**Collected data entries:**
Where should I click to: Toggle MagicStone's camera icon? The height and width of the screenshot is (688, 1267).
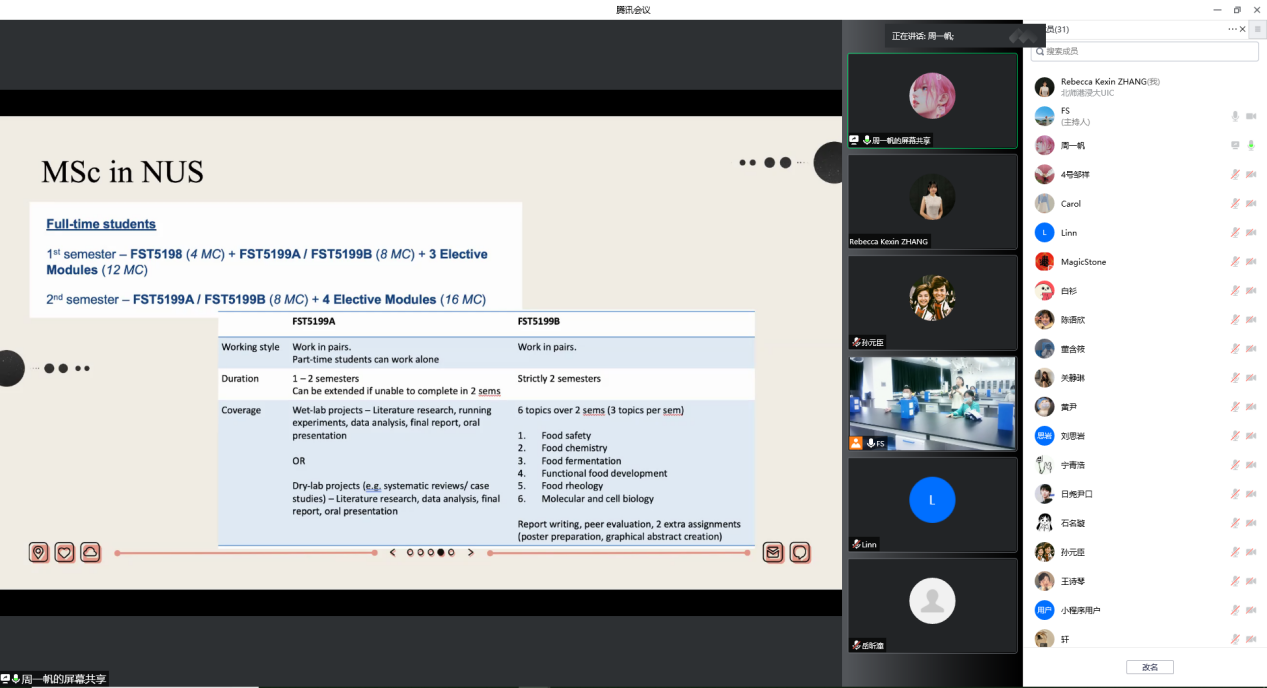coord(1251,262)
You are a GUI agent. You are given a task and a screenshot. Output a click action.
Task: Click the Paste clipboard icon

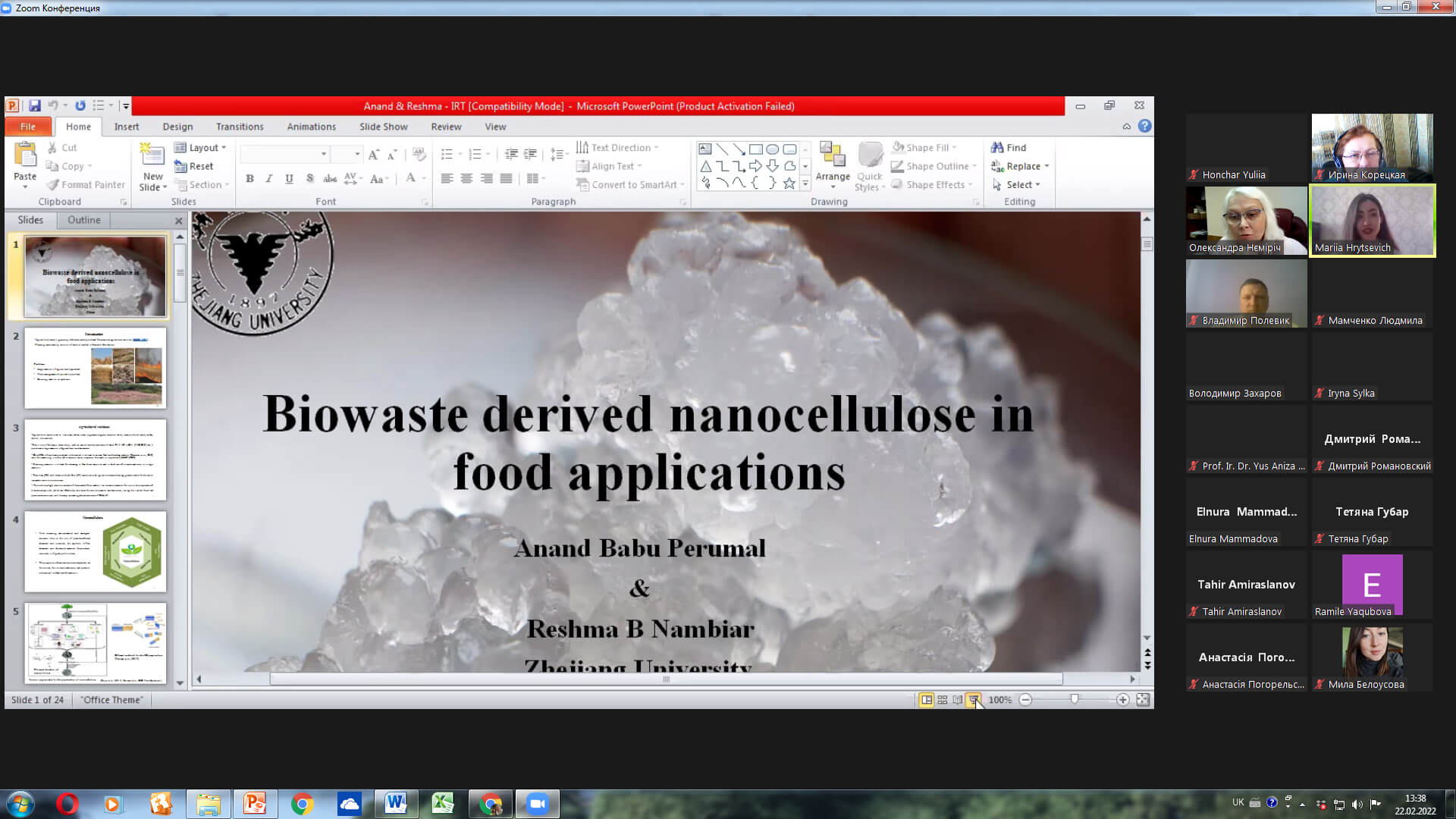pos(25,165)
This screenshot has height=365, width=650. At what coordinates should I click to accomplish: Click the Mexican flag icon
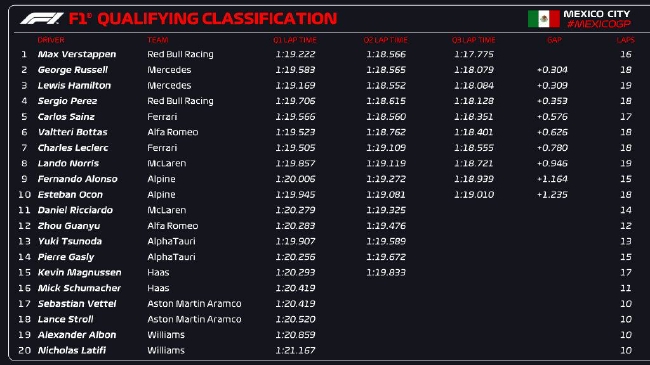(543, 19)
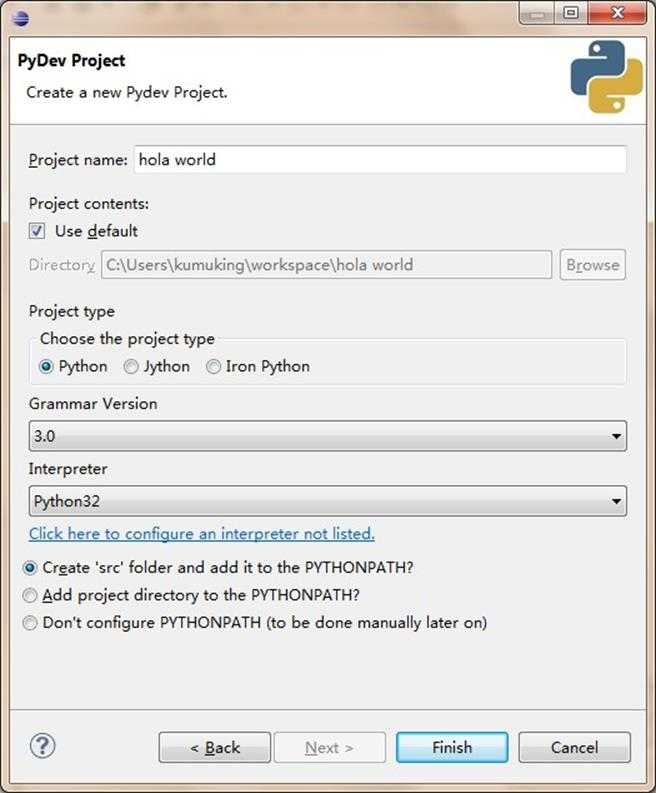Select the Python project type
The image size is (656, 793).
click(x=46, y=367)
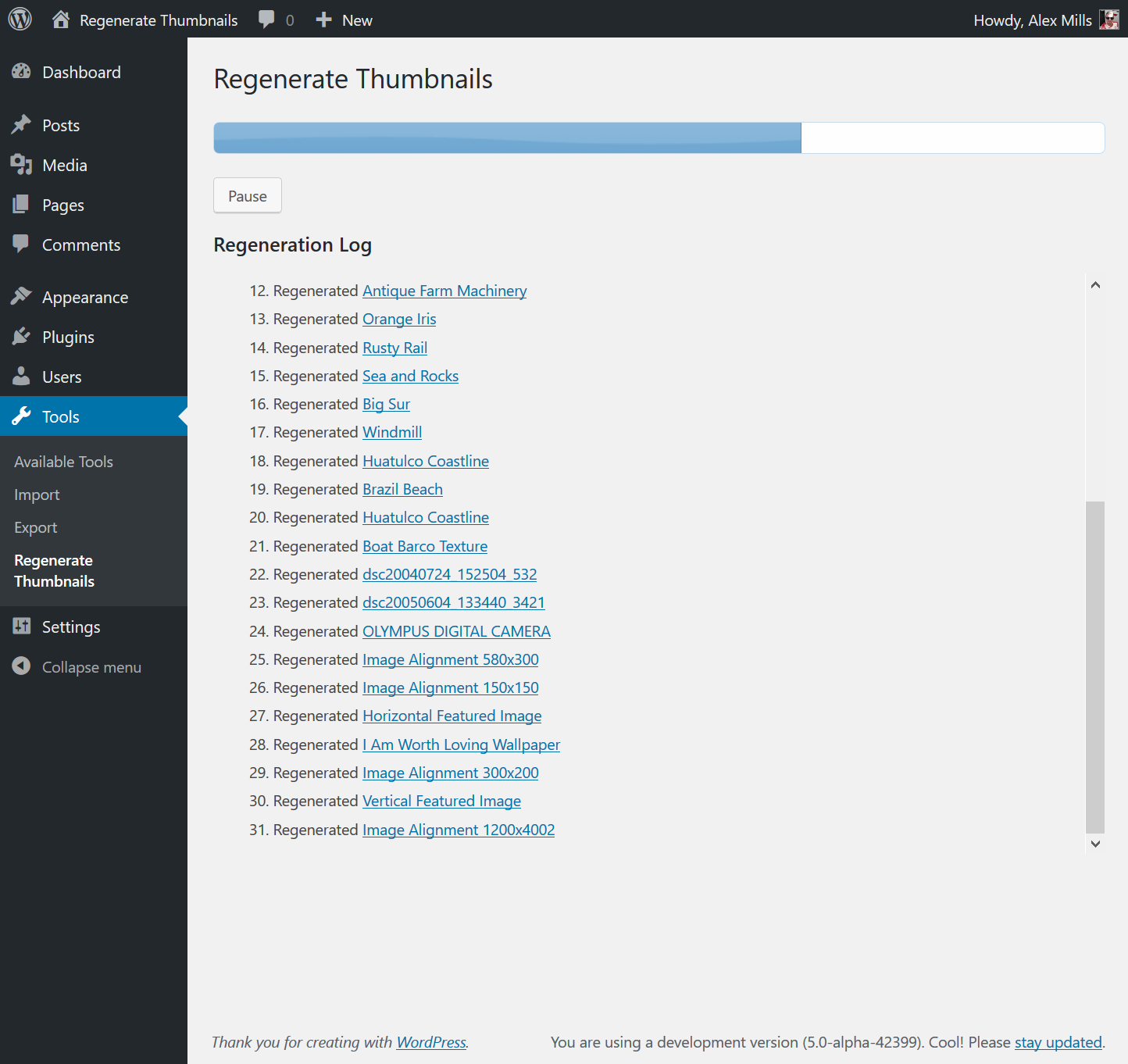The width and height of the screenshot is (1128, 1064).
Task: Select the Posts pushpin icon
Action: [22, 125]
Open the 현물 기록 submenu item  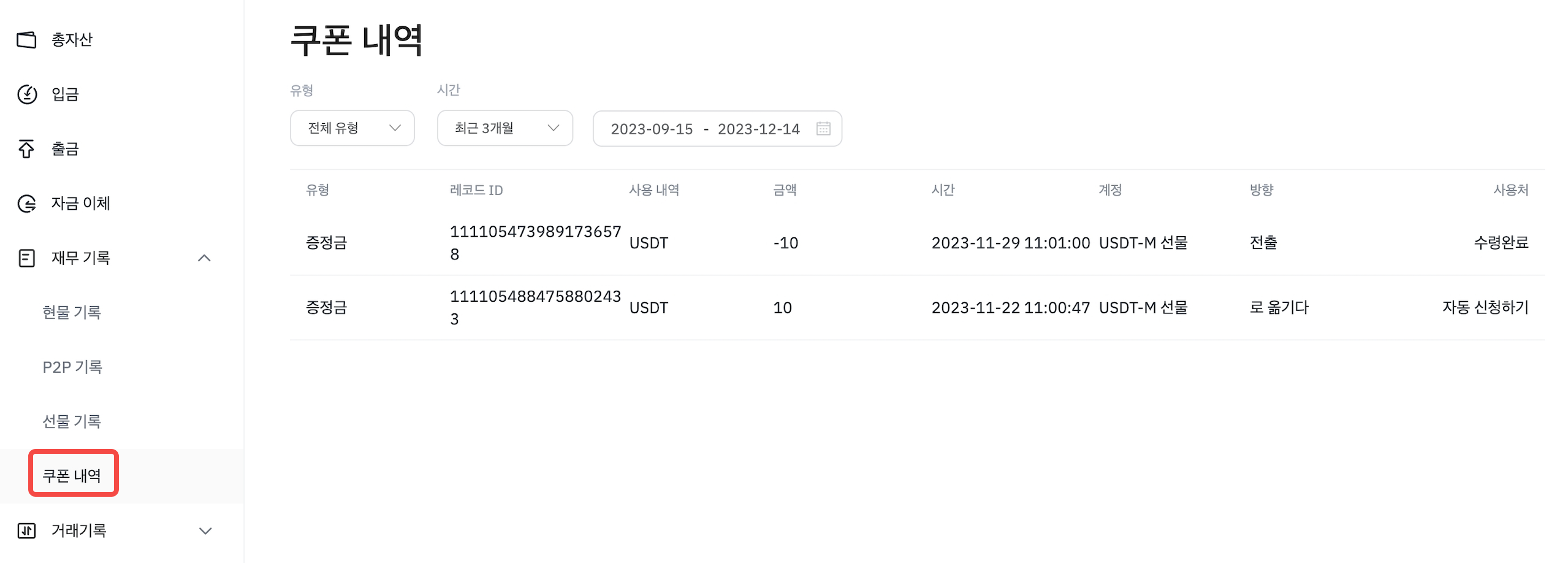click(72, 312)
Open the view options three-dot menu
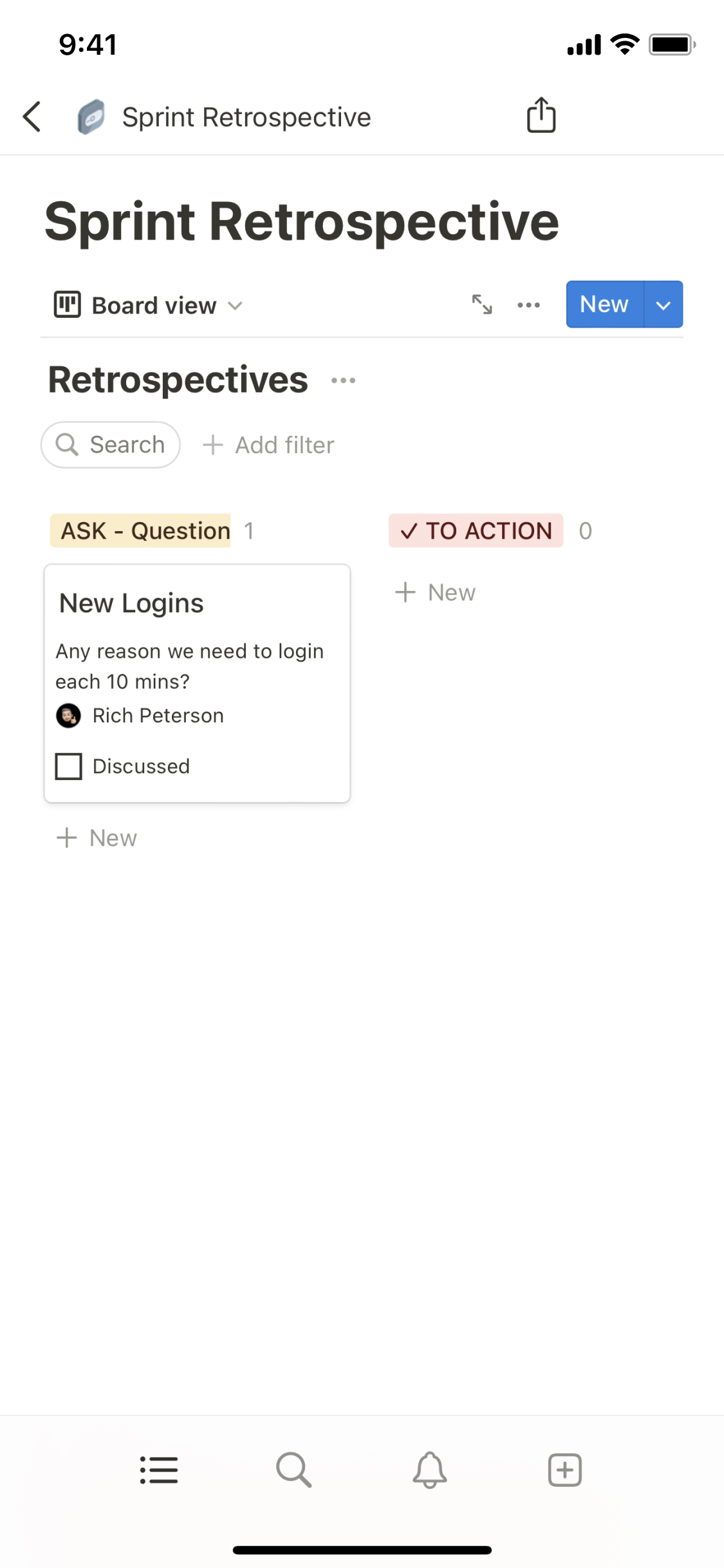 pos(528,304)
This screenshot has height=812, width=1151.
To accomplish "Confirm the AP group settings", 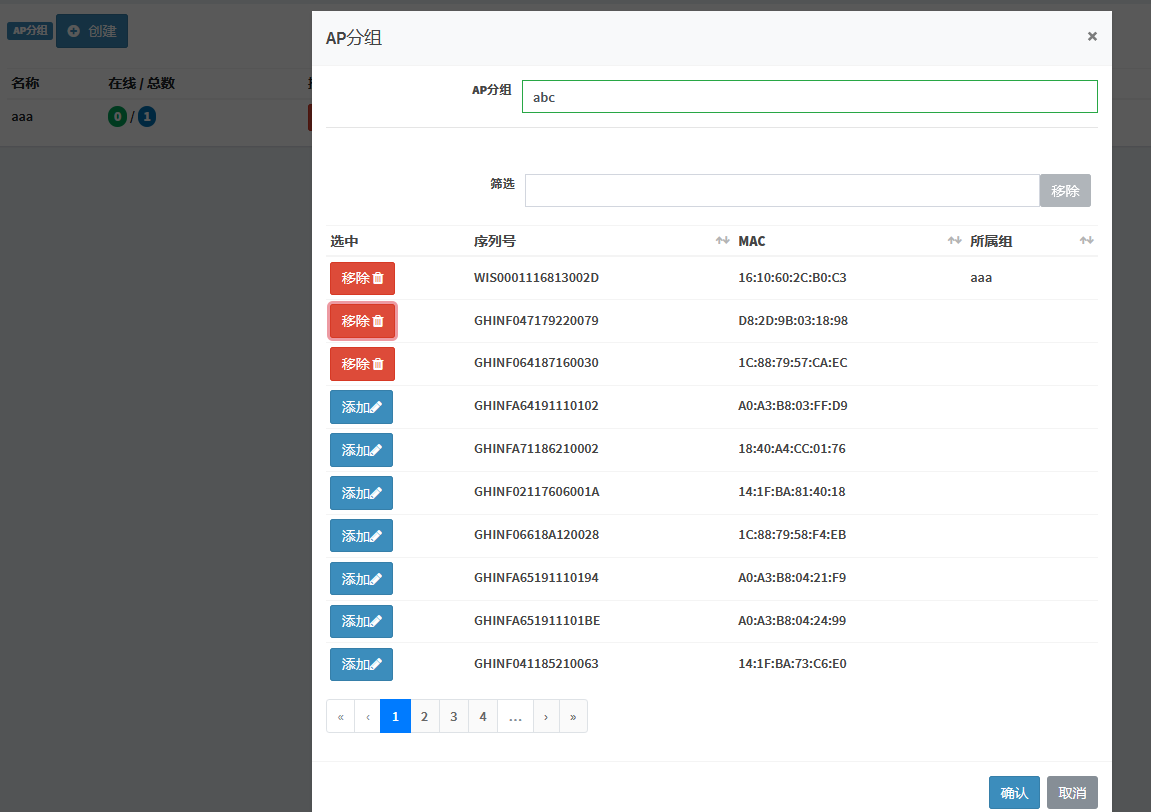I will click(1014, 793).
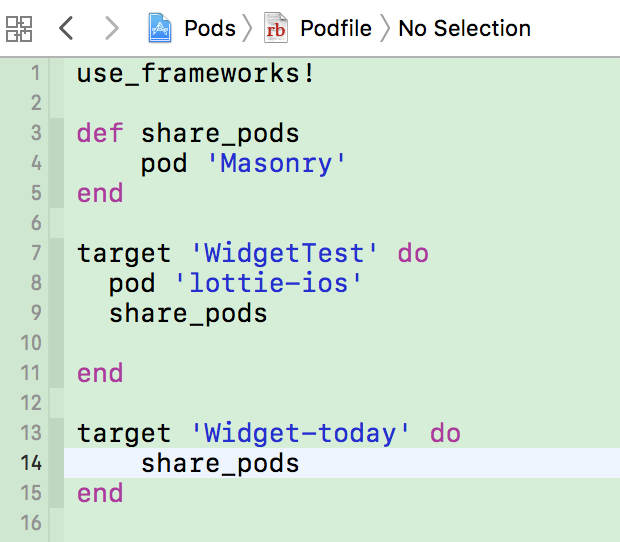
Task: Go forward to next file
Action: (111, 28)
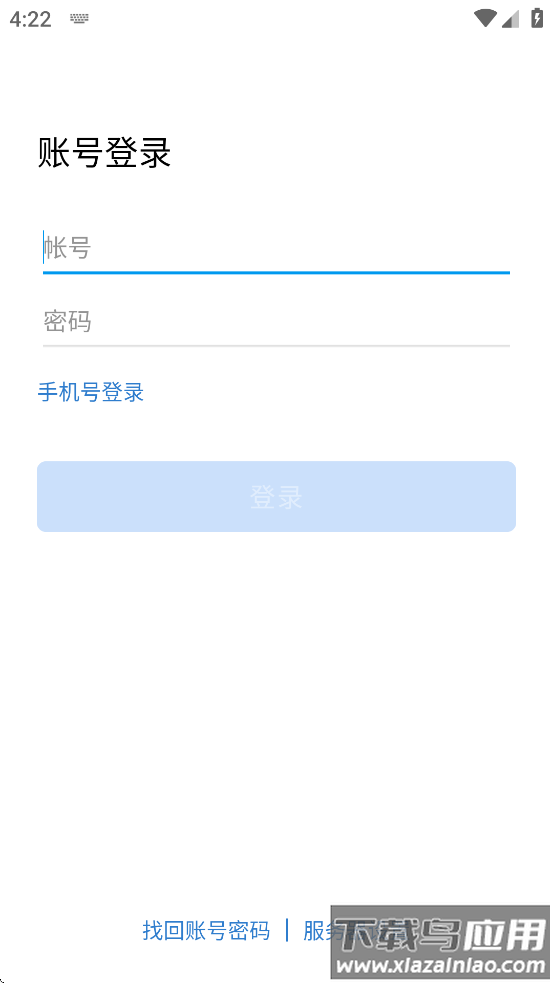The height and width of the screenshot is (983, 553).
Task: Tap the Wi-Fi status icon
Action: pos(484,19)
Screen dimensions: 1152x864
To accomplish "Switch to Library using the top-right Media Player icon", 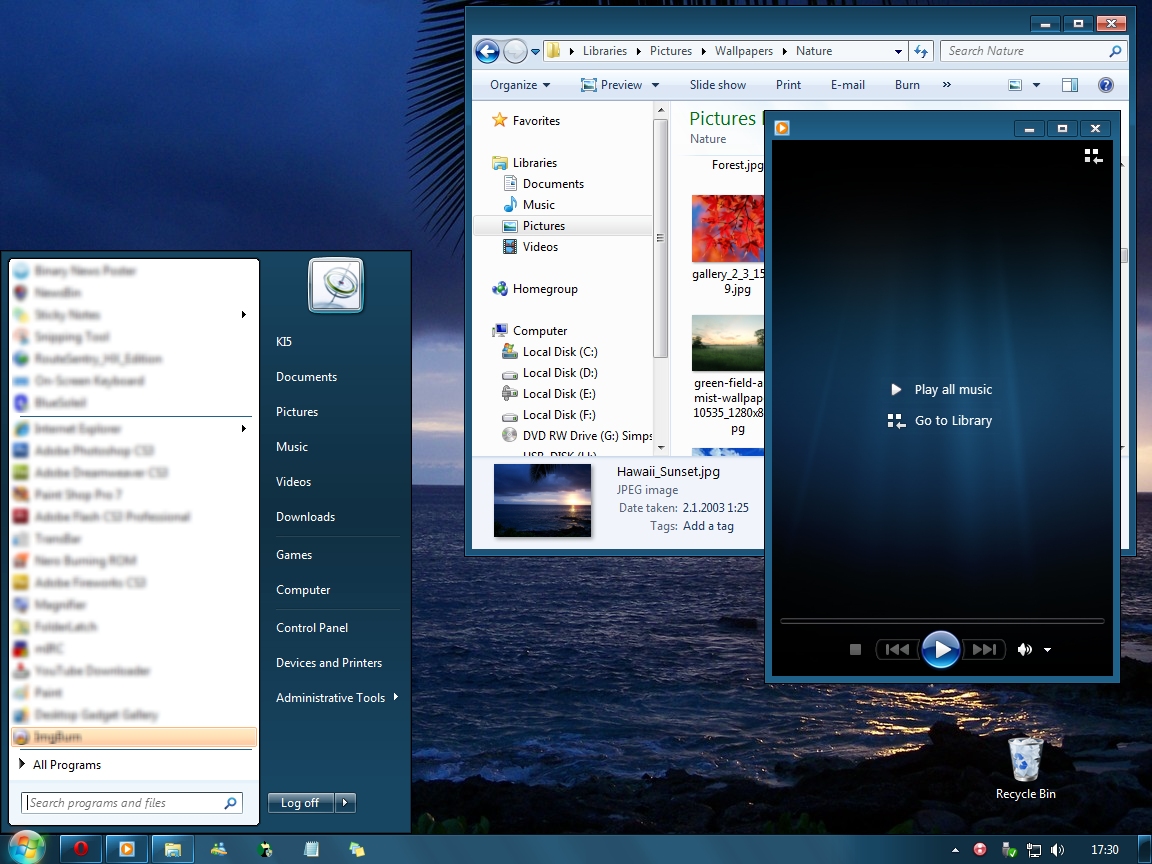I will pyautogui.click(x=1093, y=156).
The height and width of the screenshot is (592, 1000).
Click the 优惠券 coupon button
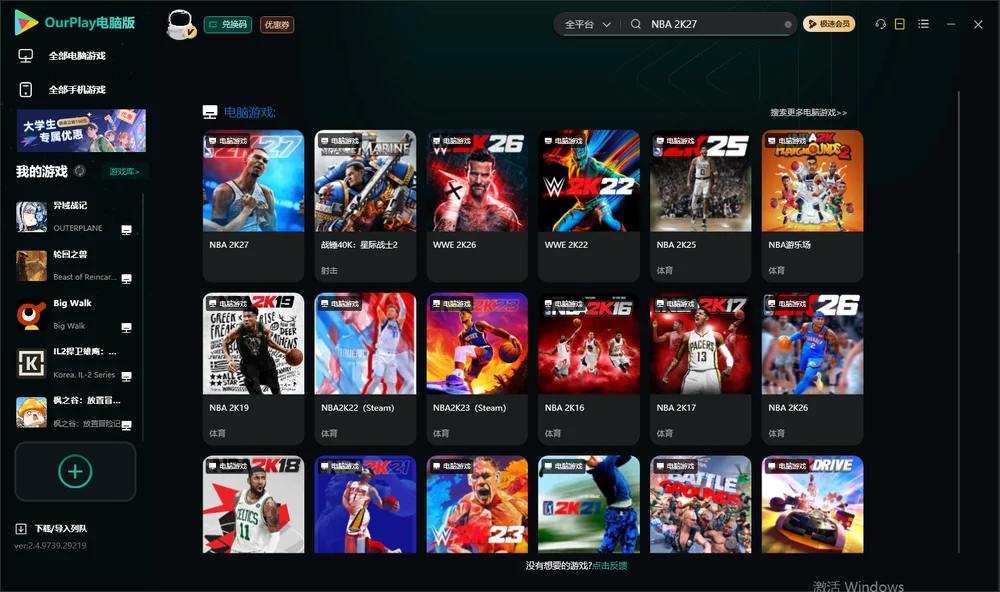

**EXERCISE:** Please write out exactly the lines from the one containing "The height and width of the screenshot is (592, 1000)." through the last line of the records above, and leave out any pictures.

**ANSWER:**
The height and width of the screenshot is (592, 1000).
Click the 优惠券 coupon button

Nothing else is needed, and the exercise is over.